YOUR TASK:
List the lines as a numbered list, blank lines omitted, from the one containing "Task: Select the UFT Task for Bamboo entry" through the end of the items, and leave the pictures out.

Start

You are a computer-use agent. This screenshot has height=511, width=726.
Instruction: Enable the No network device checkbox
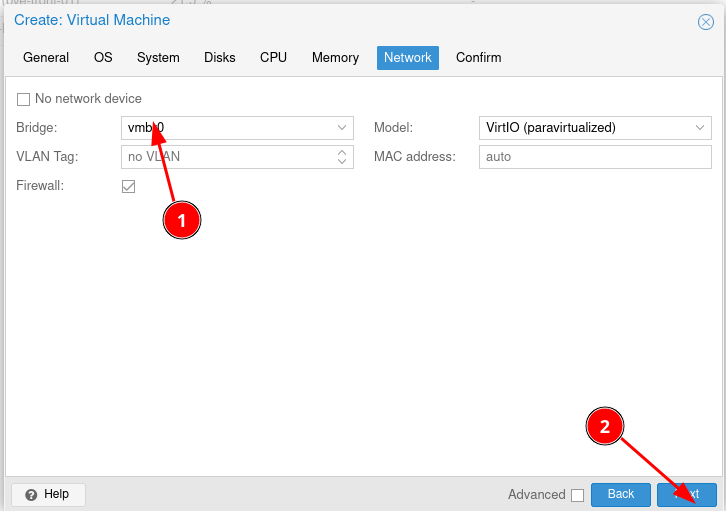pyautogui.click(x=23, y=99)
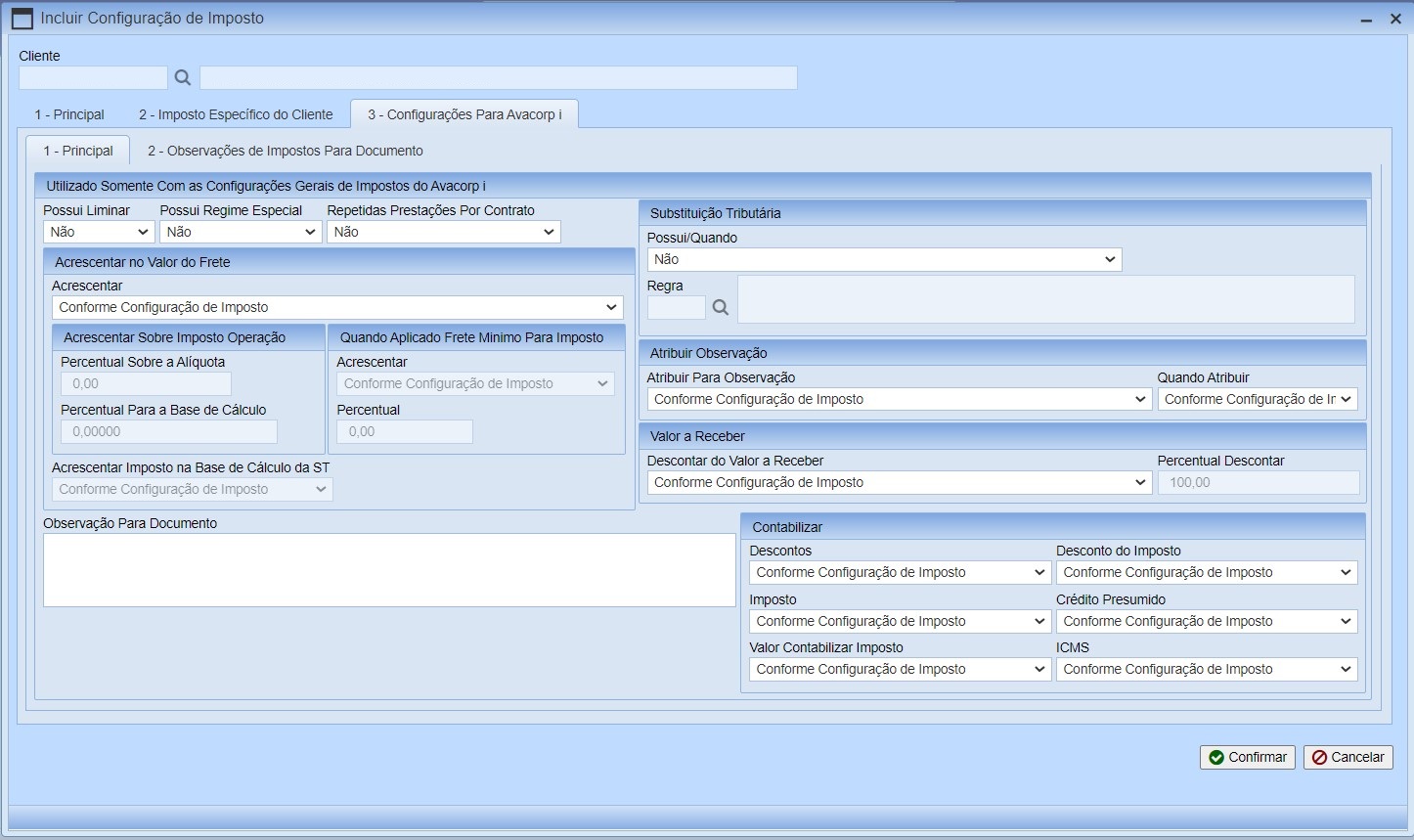Screen dimensions: 1414x840
Task: Open the Imposto Específico do Cliente tab
Action: pos(236,114)
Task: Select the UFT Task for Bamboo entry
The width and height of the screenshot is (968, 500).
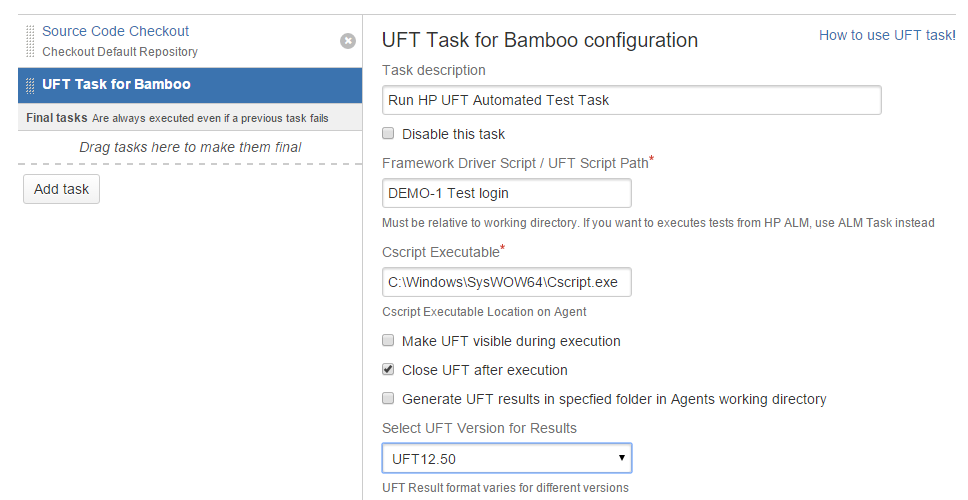Action: (116, 85)
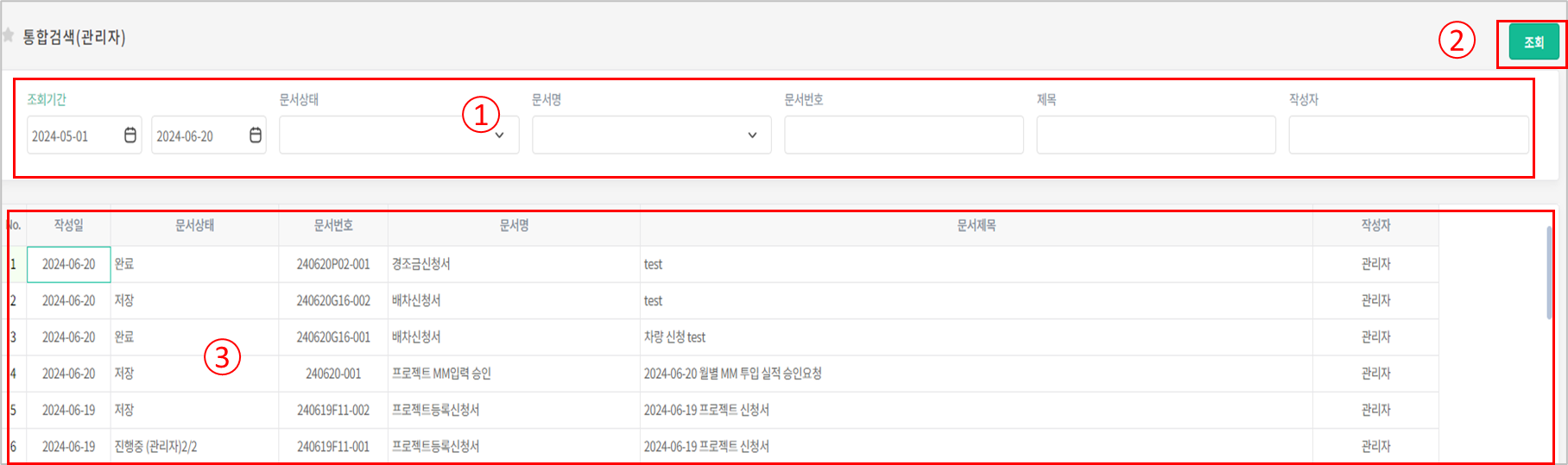Viewport: 1568px width, 465px height.
Task: Click the green 조회 search button
Action: pyautogui.click(x=1533, y=41)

End

ANSWER FOR THIS EXERCISE:
1. Task: Select the UFT Task for Bamboo entry
2. The width and height of the screenshot is (968, 500).
3. Action: (116, 85)
4. Viewport: 1568px width, 465px height.
5. Task: Click the green 조회 search button
6. Action: pyautogui.click(x=1533, y=41)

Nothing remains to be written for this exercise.